Introduction

This is a photo of a car mechanic’s shop. There are three United States Postal Services trucks being serviced, and one not being serviced.
Figure 12.1 Linear regression and correlation can help you determine whether an auto mechanic’s salary is related to his work experience. (credit: Joshua Rothhaas)

Chapter Objectives

By the end of this chapter, the student should be able to do the following:

  • Discuss basic ideas of linear regression and correlation
  • Create and interpret a line of best fit
  • Calculate and interpret the correlation coefficient
  • Calculate and interpret outliers

Professionals often want to know how two or more numeric variables are related. For example, is there a relationship between the grade on the second math exam a student takes and the grade on the final exam? If there is a relationship, what is the relationship, and how strong is it?

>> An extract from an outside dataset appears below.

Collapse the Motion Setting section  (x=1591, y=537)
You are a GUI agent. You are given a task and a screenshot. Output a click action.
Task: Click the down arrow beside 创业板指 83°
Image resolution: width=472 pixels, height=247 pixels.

In another example, your income may be determined by your education, your profession, your years of experience, and your ability. The amount you pay a repair person for labor is often determined by an initial amount plus an hourly fee.

The type of data described in the examples is bivariate data—bi for two variables. In reality, statisticians use multivariate data, meaning many variables.

In this chapter, you will study the simplest form of regression—linear regression with one independent variable (x). This involves data that fit a line in two dimensions. You will also study correlation, which measures the strength of a relationship.